FOR RELEASE ON DELIVERY
EXPECTED AT 10:00 A.M. E. D.T.
Wednesday, May 21, 1980
STATEMENT OF THE HONORABLE G. WILLIAM MILLER
SECRETARY OF THE TREASURY
BEFORE THE SUBCOMMITTEE ON REVENUE SHARING,
INTERGOVERNMENTAL REVENUE IMPACT, AND ECONOMIC PROBLEMS
SENATE COMMITTEE ON FINANCE

Mr.
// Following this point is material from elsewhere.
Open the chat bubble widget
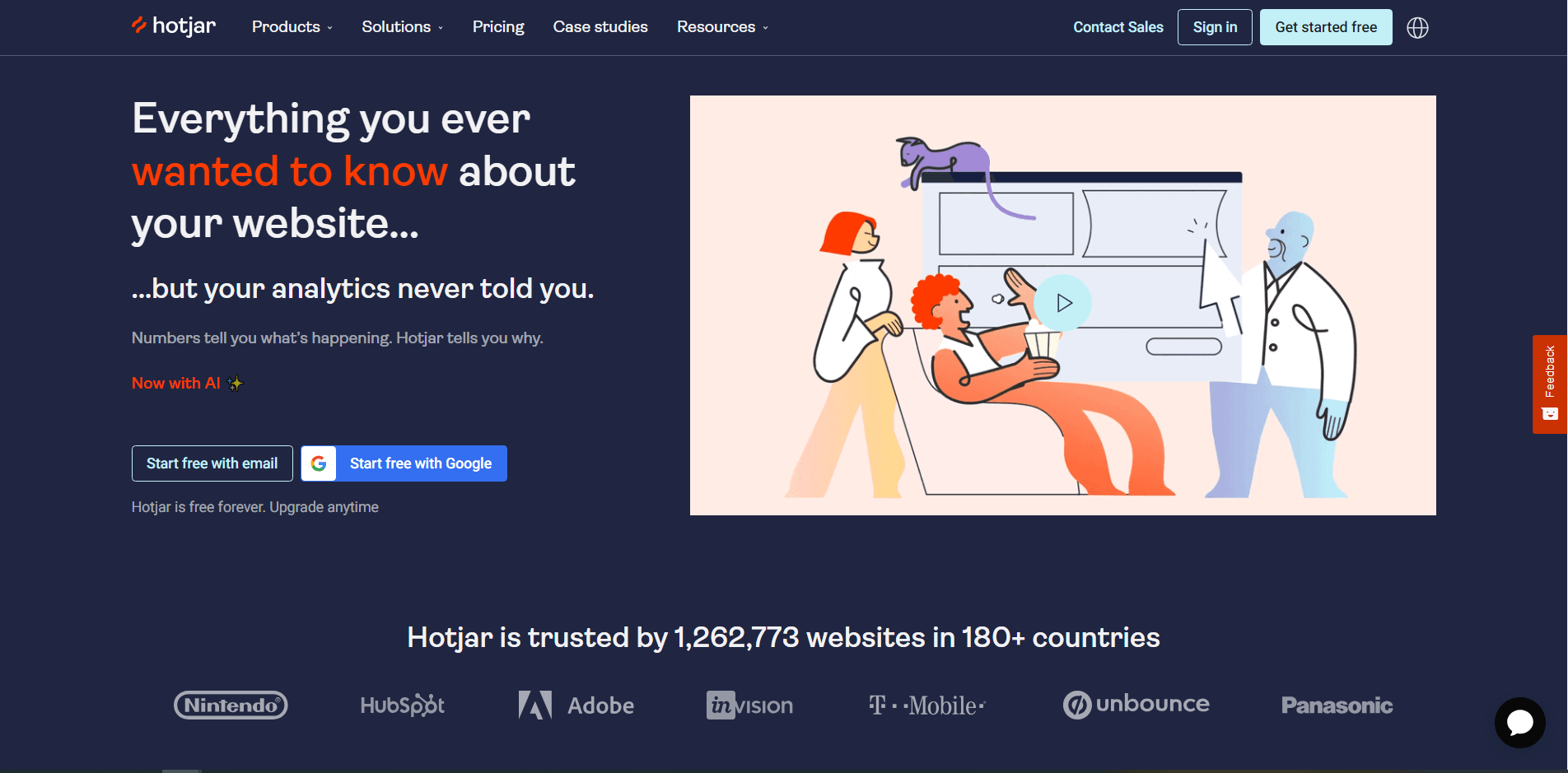Image resolution: width=1568 pixels, height=773 pixels. (x=1519, y=723)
Chairman and Members of this distinguished Subcom­
mittee :

My purpose today is to discuss the President's proposal
for a new Revenue Sharing Program.
The proposed bill, S. 2574,
the "Local Government Fiscal Assistance Amendments of 1980,"
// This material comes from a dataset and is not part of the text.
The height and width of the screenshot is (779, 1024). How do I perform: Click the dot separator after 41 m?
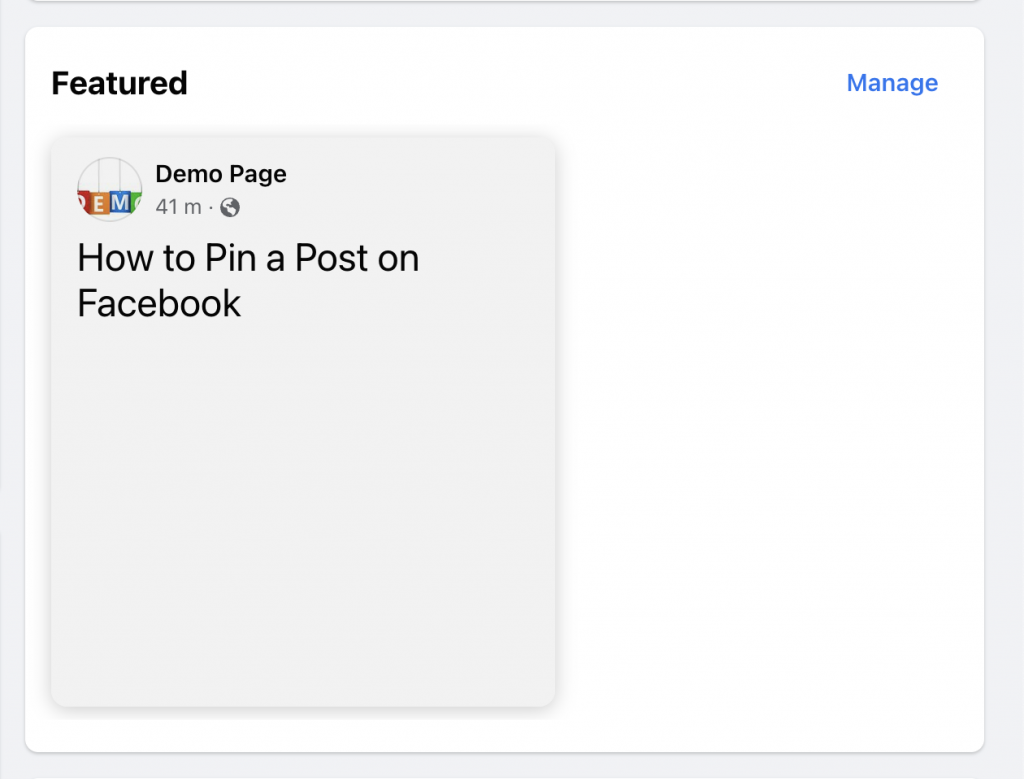[210, 208]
was submitted to Congress on April 16, 1980.
It expresses the
President's continued commitment to the principle of general
fiscal assistance.
The current Revenue Sharing Program is funded through fiscal
1980 at an annual rate of $6.9 billion.
Since the Program was
enacted in 1972, one-third of the payments have been allocated
to State governments and two-thirds to localities.
The need for
a balanced 1981 budget has caused the President to propose that,
in the future, no Revenue Sharing payments be made to States.
The future Program would involve, therefore, only payments to
local governments.
These would be made at the rate of $4.6 billion
annually, the present level, and be distributed on the same entitle­
ment basis as the current Program.

As you know, persistent inflation continues to be our nation's
most pressing economic problem, and the Administration has redoubled
its efforts to reduce it.
A central element of the intensified anti­
inflation program is greater fiscal discipline, leading to a balanced
Federal budget in fiscal year 1981.
To achieve that balance, the
Administration has proposed to reduce 1981 outlays by $17.2 billion.
It was necessary to eliminate funding for Revenue Sharing payments
to State governments as part of this outlay reduction.
The need to
cut Federal spending to reduce inflation must take precedence.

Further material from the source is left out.